━━━ SELECTED EXTRACT ━━━

Monday, June 8, 2015

Monday's Poetry: "If We Must Die"

by Pa Rock
Poetry Appreciator

Today’s poetry selection, “If We Must Die,” is a sonnet by the early 20th century poet, Claude McKay, a man who was at the very center of the Harlem Renaissance.  It is from his collection entitled Harlem Shadows.

“If We Must Die” became one of McKay’s most famous works.  It was radical, especially for the times, and seen as a threat of retaliation for racially motivated abuse.

How sad that now, nearly a full century later, America is still wracked with racial intolerance and abuse – often committed by those sworn to protect and serve.

Here then are the thoughts of Claude McKay on the need to stand and fight back.

━━━ STORED DATA ━━━

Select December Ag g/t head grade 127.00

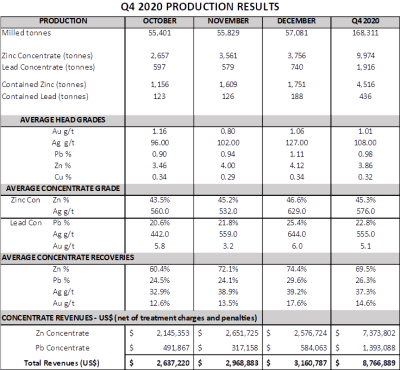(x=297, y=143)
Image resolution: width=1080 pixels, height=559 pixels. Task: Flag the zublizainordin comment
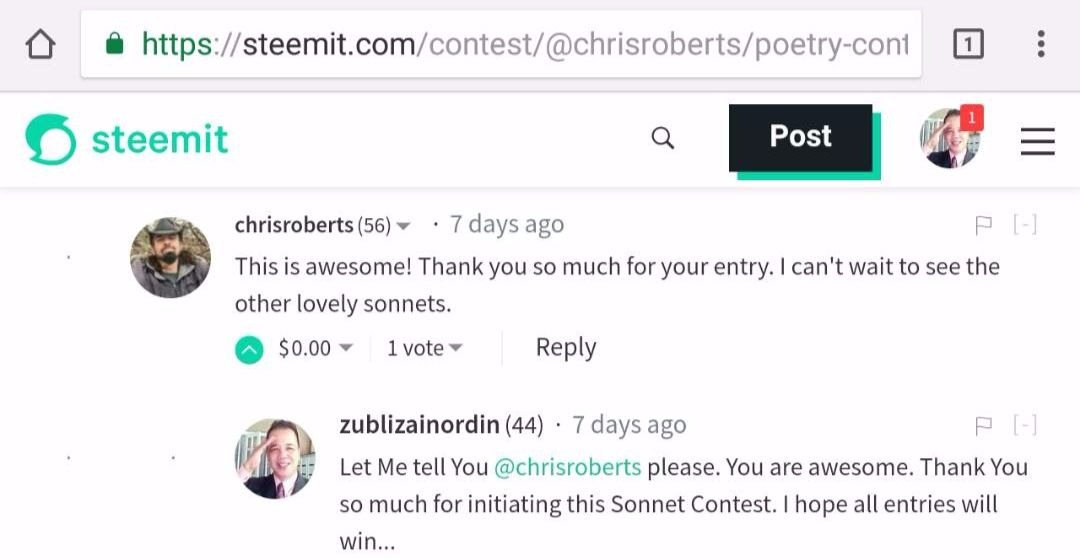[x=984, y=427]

━━━

ASSIGNED TASK ->
Continue the blog post introducing Claude McKay's "If We Must Die" from where it stops.

EXERCISE RESPONSE ->
If We Must Die
By Claude McKay

If we must die, let it not be like hogs
Hunted and penned in an inglorious spot,
While round us bark the mad and hungry dogs,
Making their mock at our accursèd lot.
If we must die, O let us nobly die,
So that our precious blood may not be shed
In vain; then even the monsters we defy
Shall be constrained to honor us though dead!
O kinsmen! we must meet the common foe!
Though far outnumbered let us show us brave,
And for their thousand blows deal one death-blow!
What though before us lies the open grave?
Like men we’ll face the murderous, cowardly pack,
Pressed to the wall, dying, but fighting back!